▶ **Page**:
Just sold a 3.5hp....it was rather new and wasn't cheap....maybe look at one of the small mud motors.

Sent from my DROID RAZR using Ohub Campfire mobile app


----------



## fowlattitude (Nov 19, 2008)

Some great opinions and advice. Don't really need a crossover boat already have 18' gatortrax and do the whole layout gig. Now another tender or bigger tender might be an option. I think you need like five duck boays to cover the basis. But that's getting of subject. I liked the idea of the 1542 eagle for stability and room. Very valid point on the saw/winch break down. And rebuttle from shikid about the mud motors. I was thinking mud motor was the only option for me but maybe not. I really like the 4x4 mentality on the mud motors. Run a hyper on the GT and love it. They do have some drawbacks but great motor for the most part. I'm thinking the 1436 boats really will have to be considered. What size motors are guys running on the 15' eagles


----------



## craigrh13 (Oct 24, 2011)

▶ **Task instructions**:
• A. In the duck boat thread, what boat does fowlattitude say he already owns?
• B. Resume the duck boat thread from its last line by writing the post that follows the craigrh13 heading.

Item-finding records:
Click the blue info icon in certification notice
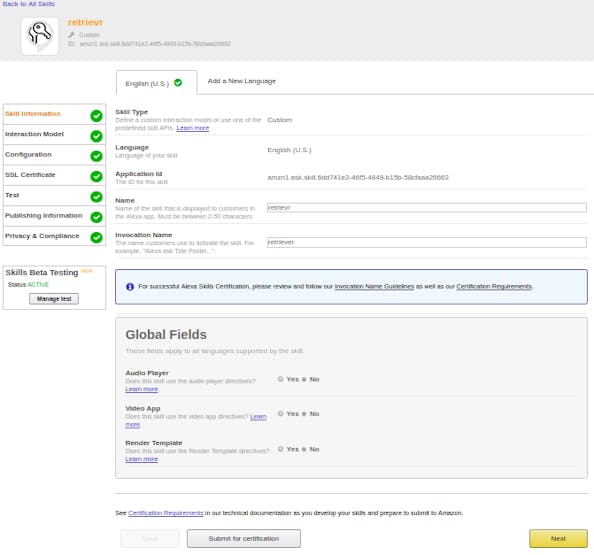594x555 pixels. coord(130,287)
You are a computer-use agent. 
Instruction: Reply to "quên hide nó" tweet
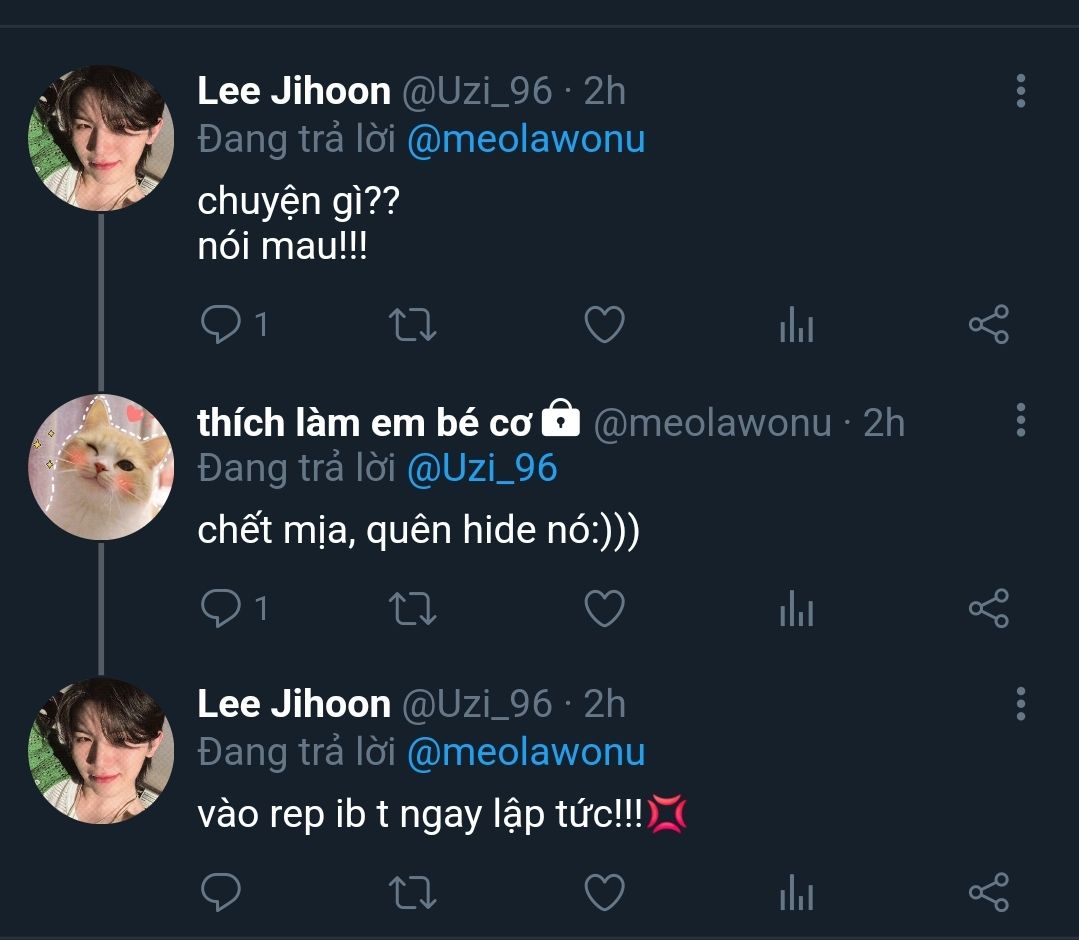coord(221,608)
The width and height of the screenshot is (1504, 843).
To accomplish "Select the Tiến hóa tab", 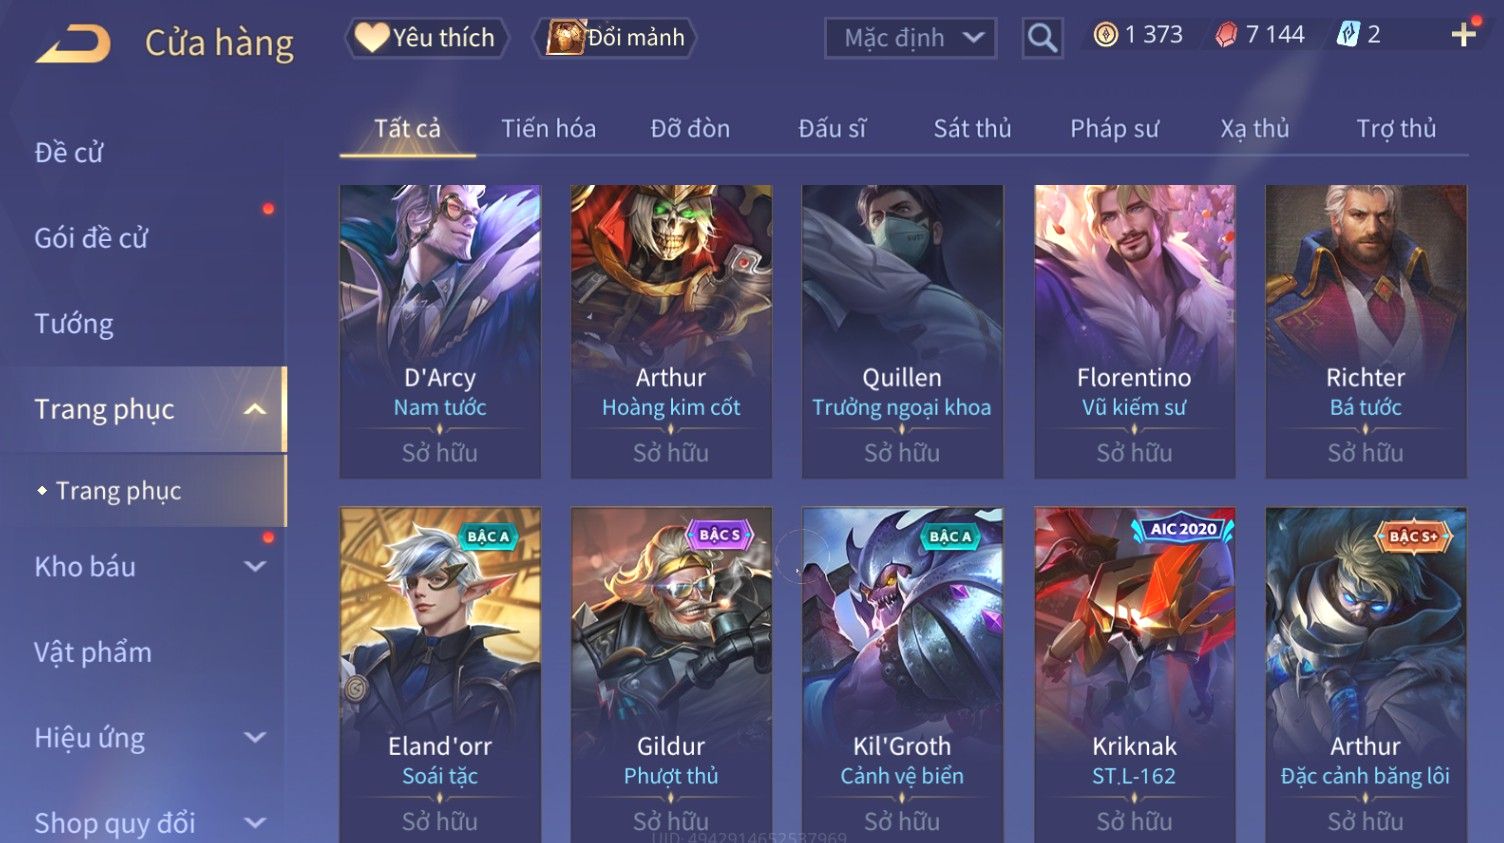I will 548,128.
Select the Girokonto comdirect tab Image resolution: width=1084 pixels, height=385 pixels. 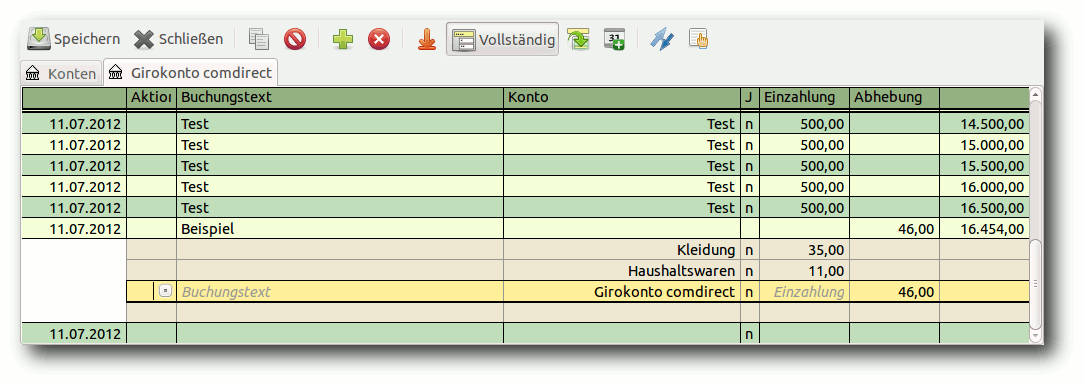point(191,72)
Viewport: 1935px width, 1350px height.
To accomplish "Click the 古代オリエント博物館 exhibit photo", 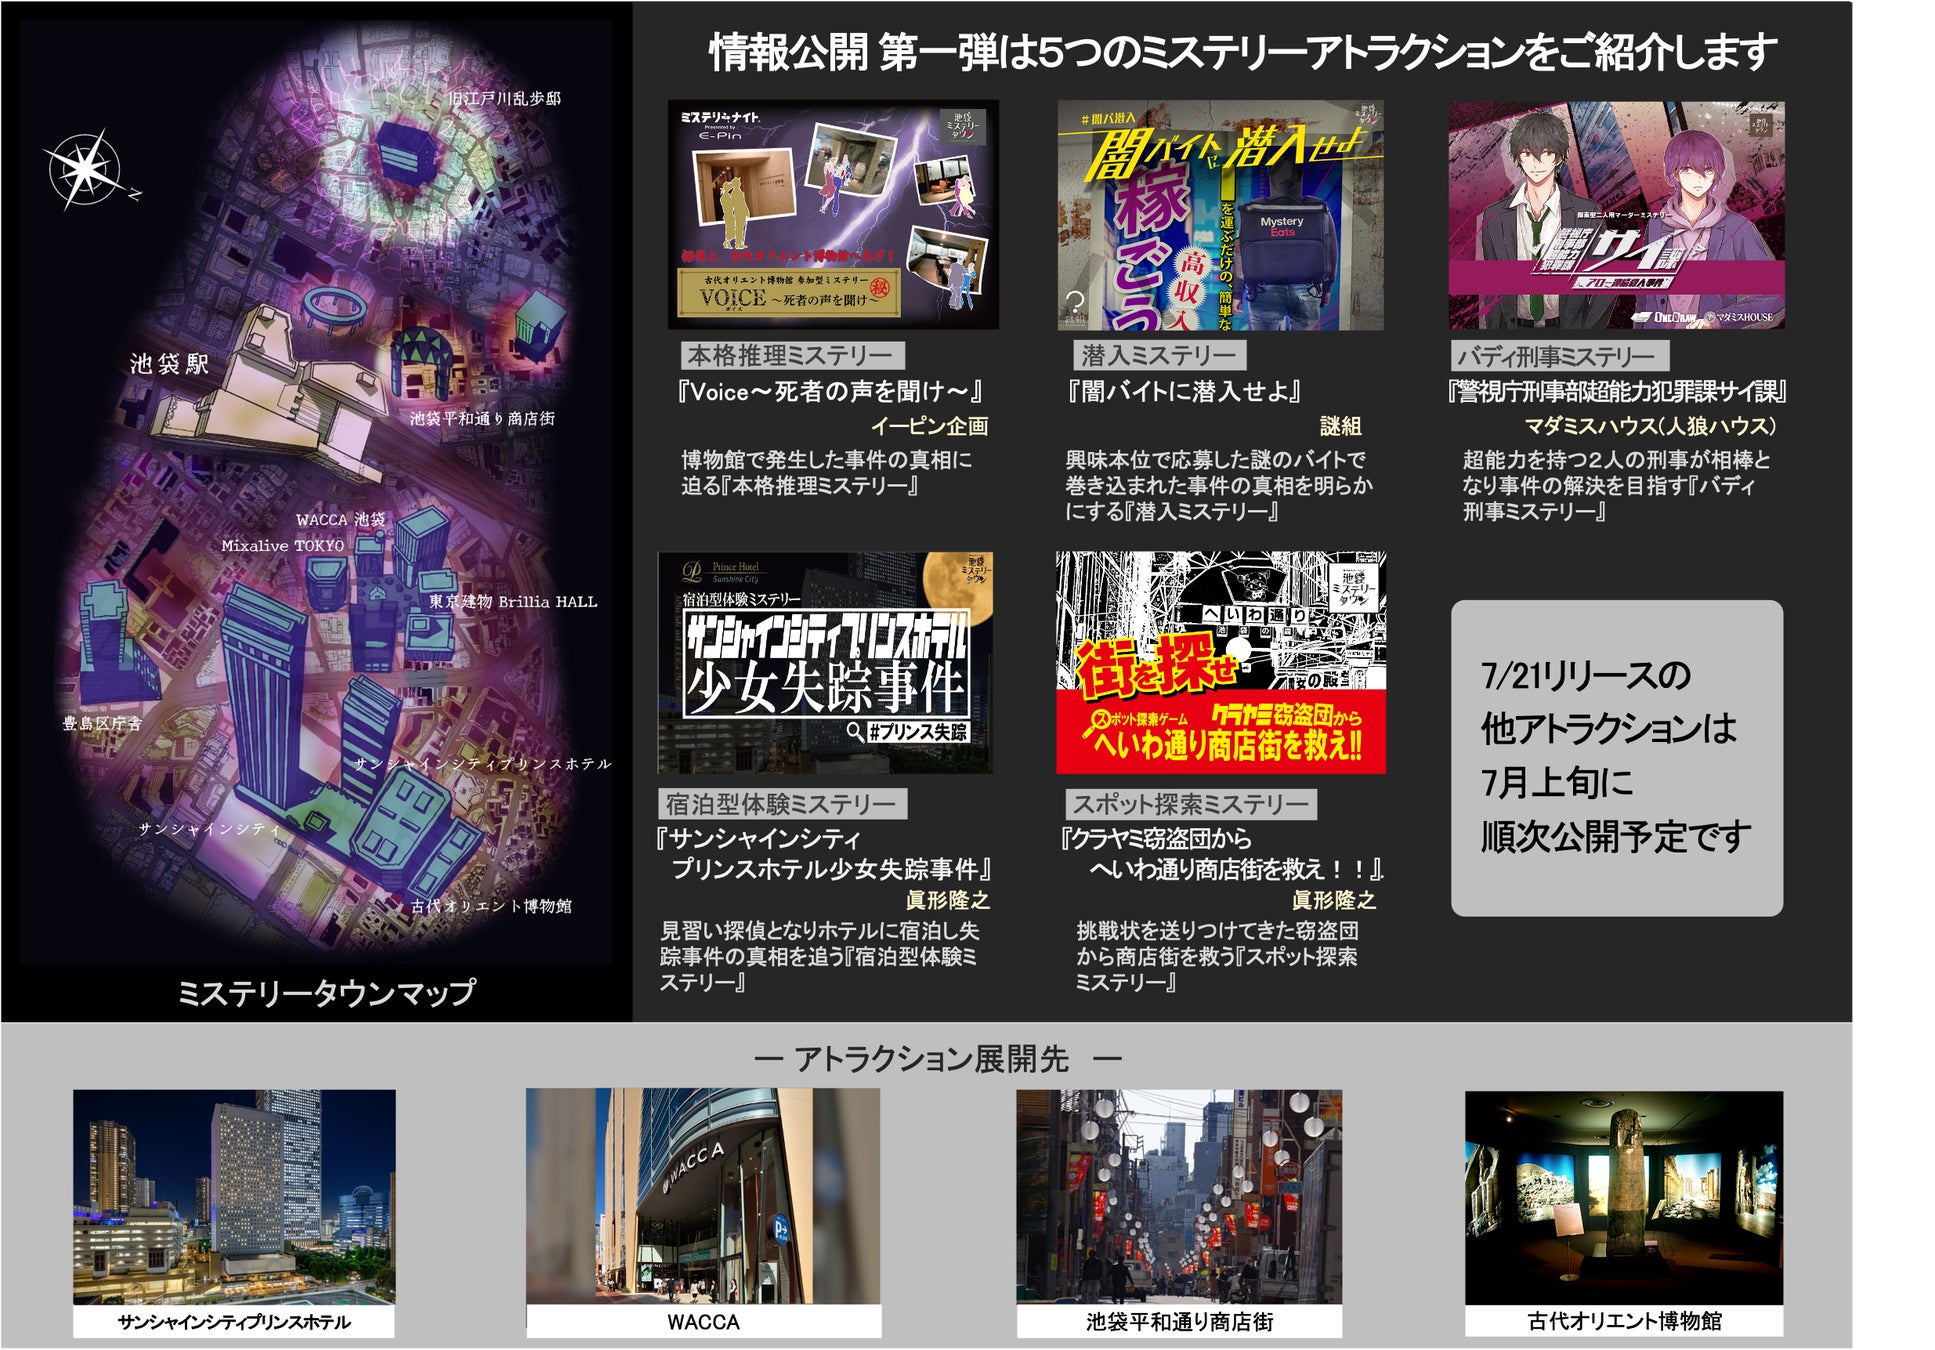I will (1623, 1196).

▶ **Responses in order**:
• A. An 18' Gatortrax.

• B.
Shiawassee_Kid said:


> and the 1542 war eagle will work on some pretty big water and on the flats without being too big there. Its the best all around boat crossover IMO.
> 
> that being said, i wouldn't have it out n 4' rollers....but it does expand the possibilities while remaining light enough to run the flats.


I had talked to your dad this fall about that very boat. He did not seem to care for them as they are a modified v and the runners don't always work or hold, one of the two. His advice to me was a 1436/40 and true flat bottom, not a modified v. 

Not too long ago there was a brand new shi rig on craigslist. War Eagle 1436, runner, lights, Lewis winch, long tail motor.....Complete set up, used 5 times I think, bought new last year. He was wanting like 7k for it. I almost bought the sucker, but that kind of boat is just too small for me for the MAJORITY of my hunting. Would have been perfect for shi though.


----------



## Shiawassee_Kid (Nov 28, 2000)

craigrh13 said:


> I had talked to your dad this fall about that very boat. He did not seem to care for them as they are a modified v and the runners don't always work or hold, one of the two. His advice to me was a 1436/40 and true flat bottom, not a modified v.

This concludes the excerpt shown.